Lizzo is fully aware of the platform she has, telling me: “I have a very powerful mouth and I have very powerful words, so when I say certain things, I make sure I mean it.” Because of this, she also strives to make her music as inclusive as possible.
“Like for instance, the original lyric in [last year’s single] ‘Truth Hurts’ was: ‘I will never ever ever ever be a side-chick.’ But then I was like, ‘That’s not fair to people who ended up in situations where they became a side-chick.’ Shit happens, you know, so why would I wanna exclude someone from liking my song because I say that one line? So I changed the lyric to ‘your side-chick’. It’s little things like that that I’m very conscious of.

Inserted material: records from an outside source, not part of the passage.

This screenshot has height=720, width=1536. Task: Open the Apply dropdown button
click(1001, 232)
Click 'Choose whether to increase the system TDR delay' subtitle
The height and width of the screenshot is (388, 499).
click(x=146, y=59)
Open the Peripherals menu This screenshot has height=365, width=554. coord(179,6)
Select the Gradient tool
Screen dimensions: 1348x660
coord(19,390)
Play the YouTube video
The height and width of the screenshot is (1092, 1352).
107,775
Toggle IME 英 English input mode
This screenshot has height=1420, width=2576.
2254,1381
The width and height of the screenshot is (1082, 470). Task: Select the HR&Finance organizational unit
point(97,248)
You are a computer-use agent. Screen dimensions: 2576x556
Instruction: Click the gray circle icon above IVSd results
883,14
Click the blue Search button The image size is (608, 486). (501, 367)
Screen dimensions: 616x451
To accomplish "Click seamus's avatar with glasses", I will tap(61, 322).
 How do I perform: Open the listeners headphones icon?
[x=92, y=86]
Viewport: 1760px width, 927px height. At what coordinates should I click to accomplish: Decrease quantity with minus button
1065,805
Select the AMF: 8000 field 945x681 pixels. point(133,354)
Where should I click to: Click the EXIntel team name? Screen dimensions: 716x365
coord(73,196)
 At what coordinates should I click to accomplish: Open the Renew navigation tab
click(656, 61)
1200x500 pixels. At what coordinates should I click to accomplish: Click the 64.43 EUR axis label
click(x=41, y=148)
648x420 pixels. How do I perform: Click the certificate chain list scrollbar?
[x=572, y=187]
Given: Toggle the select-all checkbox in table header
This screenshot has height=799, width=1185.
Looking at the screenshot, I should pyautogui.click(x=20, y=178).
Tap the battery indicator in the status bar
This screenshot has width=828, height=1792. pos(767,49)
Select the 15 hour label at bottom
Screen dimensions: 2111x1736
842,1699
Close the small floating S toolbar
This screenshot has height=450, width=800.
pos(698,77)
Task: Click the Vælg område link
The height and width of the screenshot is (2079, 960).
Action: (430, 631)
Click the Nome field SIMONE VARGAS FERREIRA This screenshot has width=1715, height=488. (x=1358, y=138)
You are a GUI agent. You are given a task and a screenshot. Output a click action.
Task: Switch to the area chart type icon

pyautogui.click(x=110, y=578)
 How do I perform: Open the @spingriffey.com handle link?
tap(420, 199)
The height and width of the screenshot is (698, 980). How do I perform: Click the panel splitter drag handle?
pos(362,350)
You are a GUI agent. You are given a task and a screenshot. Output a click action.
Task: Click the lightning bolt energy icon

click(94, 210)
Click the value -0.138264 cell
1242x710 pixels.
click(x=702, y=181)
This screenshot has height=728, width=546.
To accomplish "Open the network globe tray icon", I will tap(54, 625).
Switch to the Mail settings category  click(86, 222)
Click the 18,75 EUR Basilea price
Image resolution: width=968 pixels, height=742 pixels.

I’ve felt excluded from things my whole life, so my job is to never let anyone else feel that way.”
Though Lizzo says she doesn’t think of herself as a role model, she’s proud some people look to her guidance – Vogue even hailed her as a “body-positive icon”.
“I get messages from fans all the time,” she says. “I love them all equally, but the ones that really get me are from black women. I guess it’s because my music was indie-leaning for so long and I was in Minnesota, so my fanbase was white. I’m really grateful for that fanbase – they’ve supported me from the start and they continue to support me. But I’m a fat black woman from Detroit who grew up in Houston, and I make music from my experience for my experience. That includes everyone, you’re all welcome to my experience, but what I’m saying is my music is very personal. So when women from my kind of background reach out to me and say, ‘Where have you been all my life? You’re my mood, you’re helping me feel myself!’, that makes me feel like I’m finally getting into my purpose. And I think my purpose is bringing change to the people who need it the most.”
At the moment, Lizzo’s purpose is also working on her new album, but she says she’s in no rush to get it out. “Missy gave me the best advice,” she explains. “She told me to take my time. And honey, you’re not gonna see an album from me until it’s ready because of that!”
But I ask if she has any kind of plan – a five-year plan maybe?
“Five-year-plan? Everyone keep asking me that here, it’s an English thing. Y’all be making five year plans and shit and drinking tea.”
And eating cucumber sandwiches.
“Ugh, that shit was horrible. Listen bro, I’m a musician – I studied music in college and I’m a flautist. My dream was always to perform, whether that was at a classical concert hall or at [iconic New York venue] Radio City Music Hall. So my five-year plan, I’m rollin’ it. My five year plan, I did that. So now I just need to make more money. You gonna pay me for this? Hahahaha!”
With our time coming to an end, I ask if the music industry has made her feel unwanted and unchosen.
“They’re the root of the problem!” she says empathically. “The industry drives the media and the media drives society. But now I’m face-to-face with the beast and I’m looking at the beast and saying, ‘Listen bitch, you gonna love me and you gonna fucking give me money and help me live my dreams because I’m a bad bitch, right?’ And the beast is like, ‘All-right, bitch.’ I’m lowkey trying to kill the beast but we gotta be friends first. Right now, I guess I’m the Trojan horse.”